From the line that contains "You are a computer-use" to the final line of the records below, print each line exactly and leave every picture out.

[[ RECORD EXCERPTS, beginning ]]

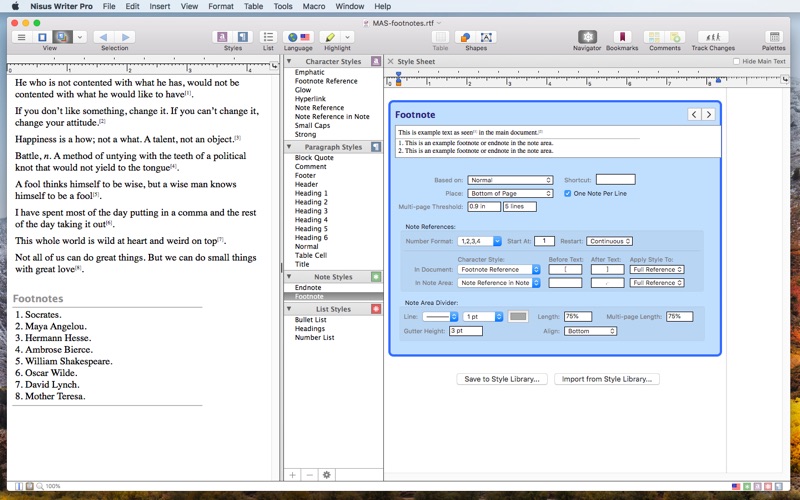Screen dimensions: 800x500
Task: Open the Place dropdown set to Bottom of Page
Action: [x=510, y=193]
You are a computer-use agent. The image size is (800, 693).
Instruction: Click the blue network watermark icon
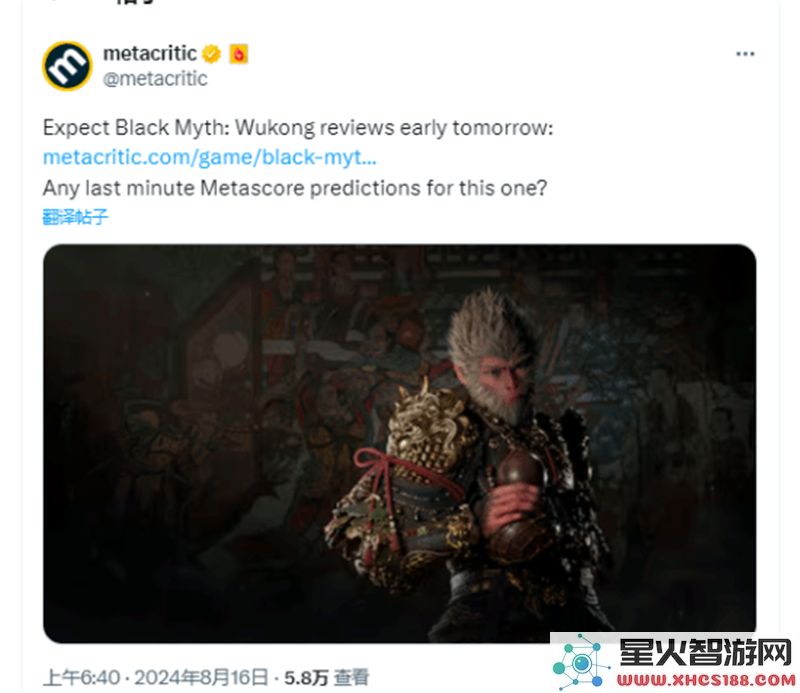[581, 661]
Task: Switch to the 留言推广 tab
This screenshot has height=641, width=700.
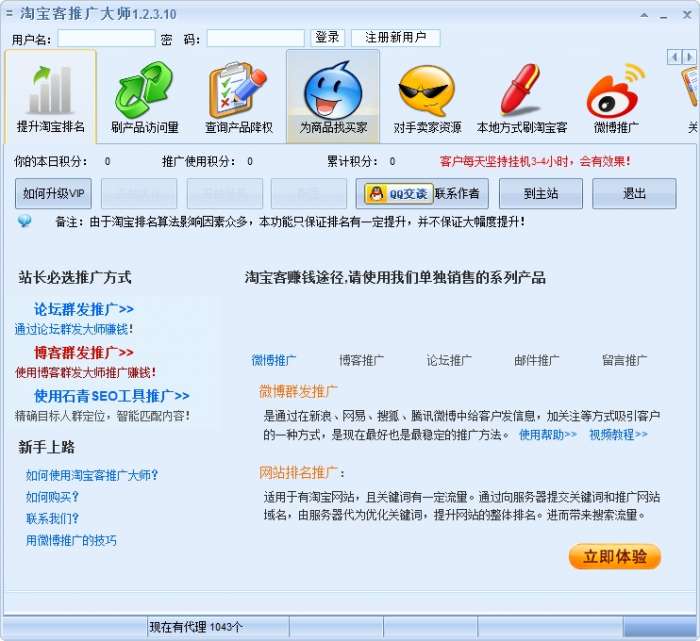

[[ RECORD EXCERPTS, end ]]

> **RESPONSE TO THE EXERCISE**:
You are a computer-use agent. The image size is (800, 693).
Instruction: Click the blue network watermark icon
[581, 661]
Task: Switch to the 留言推广 tab
This screenshot has height=641, width=700.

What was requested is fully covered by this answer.